Most of us are so used to the male+female=baby system of reproduction that we practice that it doesn’t even occur to us that there are other options. Sure, there’s the occasional instance of parthenogenesis in some megafaunal species, but that seems like the exception rather than the norm. And we do recognize that a lot of the microbes that make up the majority of life on Earth reproduce asexual. But, when it comes to sex, we’re stuck on male+female=baby.
Kurt Vonnegut thought otherwise. In his classic novel Slaughterhouse Five, he introduced the Tralfamadorians and their understanding of human reproduction:
The Tralfamadorians tried to give Billy clues that would help him imagine sex in the invisible dimension. They told him that there could be no Earthling babies without male homosexuals. There could be babies without female homosexuals. There couldn’t be babies without women over sixty-five years old. There could be babies without men over sixty-five. There couldn’t be babies without other babies who had lived an hour or less after birth. And so on. It was gibberish to Billy.
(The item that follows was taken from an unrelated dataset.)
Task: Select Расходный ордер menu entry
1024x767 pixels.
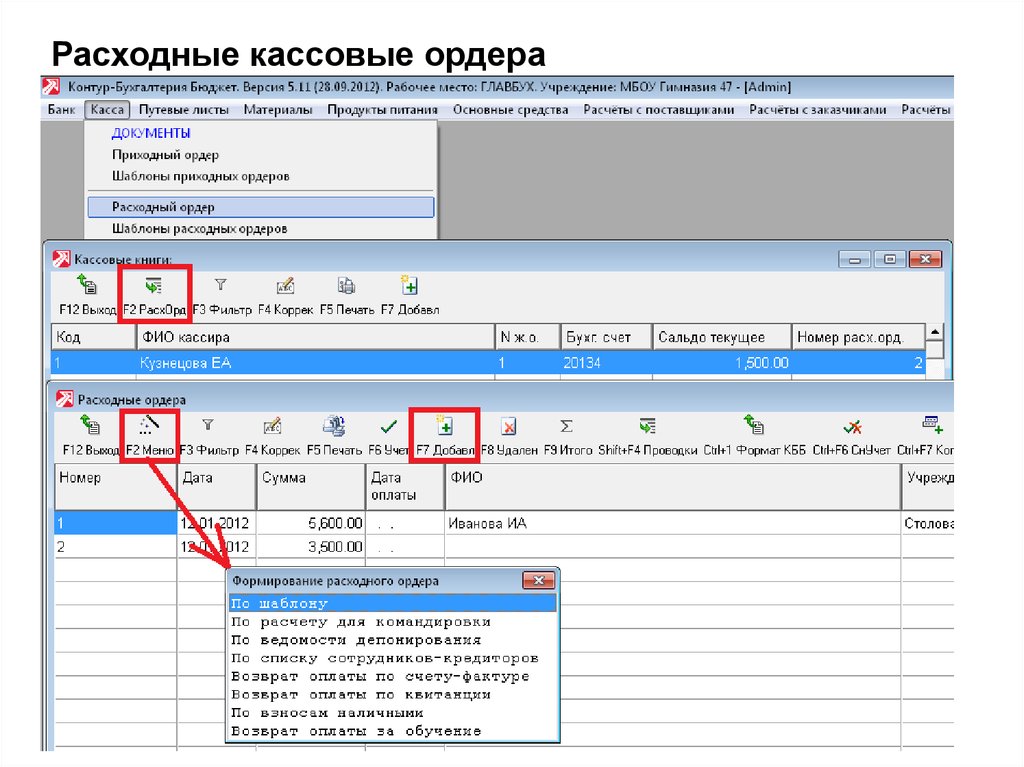Action: [163, 207]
Sure, that’s science fiction or fantasy, but there are some animals that utilize reproductive systems nearly as complex as Vonnegut’s version of humans. A very accessible review of those crazy reproductive systems can be found in this Slate article entitled “Why are there two sexes?”. Besides taking a romp through some of the odder reproductive systems (ie, organisms with three sexes), there is also a brief treatment of why the majority of sexually reproducing organisms only have two sexes.
In addition to the examples of odd-ball sexual systems presented in the Slate article (clam shrimp with ZZ males in addition to ZW and WW hemaphrodites, or harvester ants with two types of males and two types of queens), there’s another odd sexual system found in a common model organism. You’d think that the animal models would resemble humans in many ways. Well, Drosophila sex chromosomes are a bit different than human sex chromosomes, but Caenorhabditis elegans are even stranger. These roundworms have hermaphrodites (XX) and males (XO). The hermaphrodites are capable of mating with themselves, while the males (which make up less than 1% of all progeny when a hemaphrodite gives birth) must mate with hemaphrodites in order to pass on their genes. Why males are even maintained is up for speculation.
The Slate article also discusses why two sex systems are so prevalent in sexually reproducing organisms. We know that systems with more than two sexes can evolve, so why aren’t they more common? Laurence Hurst has done some work trying to figure out the answer to this question (see here and here). It basically comes down to mitochondria and other cytoplasmic goodies. In many sexually reproducing species the males only pass on their genetic material while the females contribute organelles in addition to DNA. This requires an either or system (either you pass on the other stuff or you pass on just DNA), so it must involve only two sexes. The arguments in favor of this hypothesis are further fleshed out in Nick Lane’s book Power, Sex, Suicide.